We could be angry at our government as most people were during the tenure of the last government. However as they say the cycle always turns. Good and bad times do not last forever. We need to accept things as they come and live for the present and make efforts for the future.

Fear- Fear is the most dominant trait that keeps us unhappy. Fear manifests itself in several ways, from the superficial to the mundane to the profound. For example we can be fearful of getting caught in traffic on the way to the airport and miss our flight. We could fear going into an official meeting and be worried about the outcome and what would happen if it does not go the way we think it should. We could fear for the health of our family, the outcome of a court case, our exam results etc. In fact fear can manifest itself in any form and in anything.

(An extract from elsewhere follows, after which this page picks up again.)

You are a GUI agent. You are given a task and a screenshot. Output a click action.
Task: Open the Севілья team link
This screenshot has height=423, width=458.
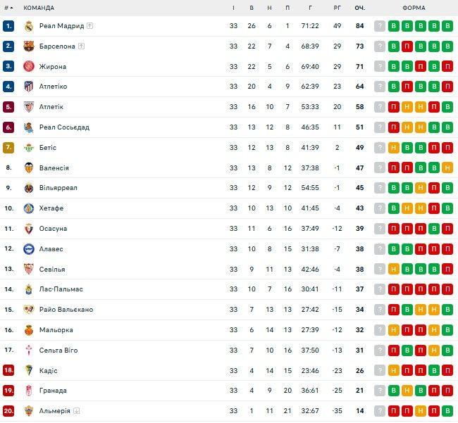[x=52, y=270]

Fear is the worst enemy of happiness. I will explain via a recent example. On our way back from our holiday from Singapore we had got lot of stuff that we had bought out there. There had been lot of talk that these days customs creates issues on immigration if we have large amount of baggage. I was clear in my mind that we have done what we wanted to and not the customs officers have to do what they think is their duty. Lo and behold, four of our bags were marked for inspection. I took them to the customs officer and offered to open all of them and started opening them one by one. After seeing that we were not really bothered he let us go. There was no worry as internally I had already decided that I will pay up whatever they would want us to.

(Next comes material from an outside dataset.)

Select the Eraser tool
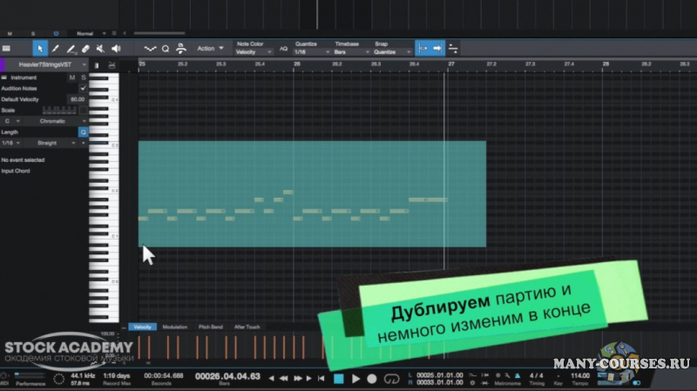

If we keep on fearing for our future we can never be happy in our present. This does not mean that we do not work for an outcome. However the result of our efforts is not in our hands and as such once the effort is made we should not fear for the result. I used to get extremely perturbed if I would get trapped in traffic while going for a meeting or for catching a flight. However I have slowly worked on it and do not bother now. What is in our hand is to start on time subsequent events are out of our hand and our worrying about them are unlikely to resolve them in anyway.

The way to overcome fear is by continuously talking to oneself, praying to your god or guru while taking all possible steps to achieve the desired results. For example our parent or a near relative might be undergoing a serious surgery. We would fear for the outcome. All we can do is to arrange for the best possible doctor, hospital & post operative care. There is no way we can influence the outcome and as such we should not fear but approach the entire thing with a feeling of concern and positivity.

In concluding part 1 of this series all I will say is that we need to be happy and keep our near and dear ones happy. Neither jealousy, anger, fear nor worrying about something is going to change our life. All of these always create an internal churn within us & keep us dissatisfied.

Do not regret for what we do not have, do not be angry  towards those who do not act in accordance with your views & have no fear after doing your best and what is right.

We need to be satisfied with what we have today while working for a better tomorrow. A better tomorrow is not one where we have more money or a better social standing but where we are internally happier. There is a huge difference between the two.